** Start of DATA SUPPLIED **

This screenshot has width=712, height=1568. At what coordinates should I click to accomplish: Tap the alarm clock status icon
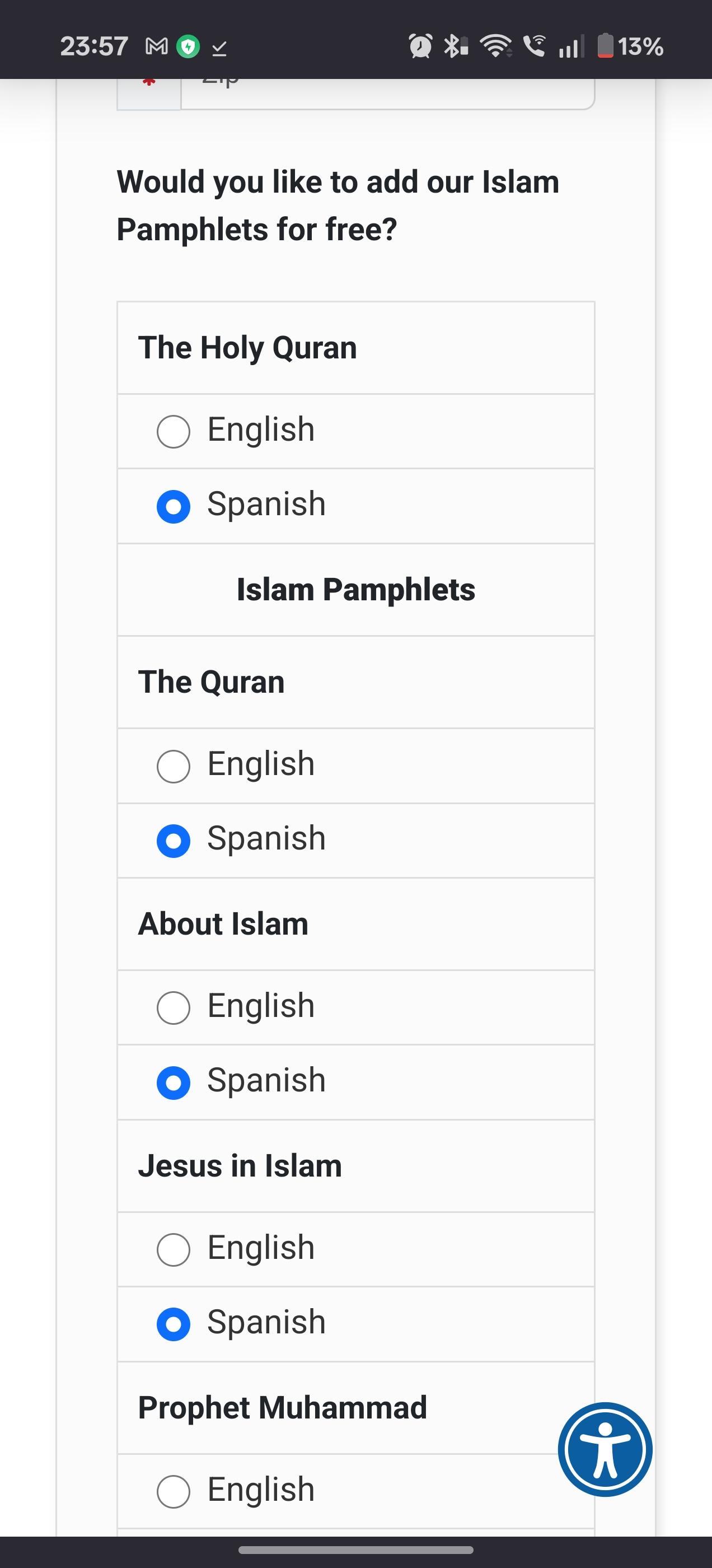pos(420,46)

** End of DATA SUPPLIED **
** Start of DATA SUPPLIED **

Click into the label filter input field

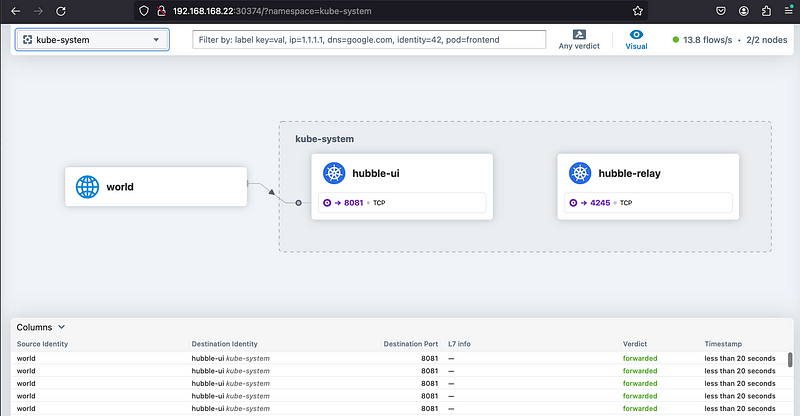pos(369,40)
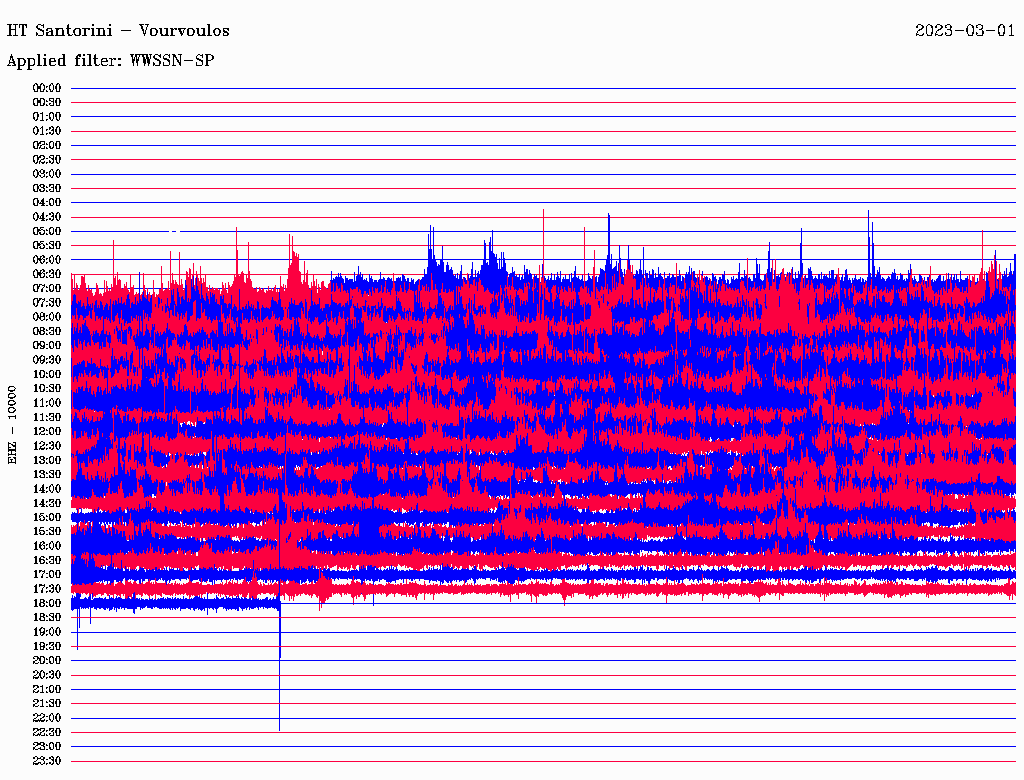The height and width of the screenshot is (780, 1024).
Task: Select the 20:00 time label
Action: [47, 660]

** End of DATA SUPPLIED **

[EXERCISE REQUIREMENTS]
Starting at the line containing "This screenshot has" and ending at the line containing "pos(420,46)", format those lines of the records as a numbered list, leaving out blank lines and pictures.

[COMPLETED EXERCISE]
1. This screenshot has width=712, height=1568. At what coordinates should I click to accomplish: Tap the alarm clock status icon
2. pos(420,46)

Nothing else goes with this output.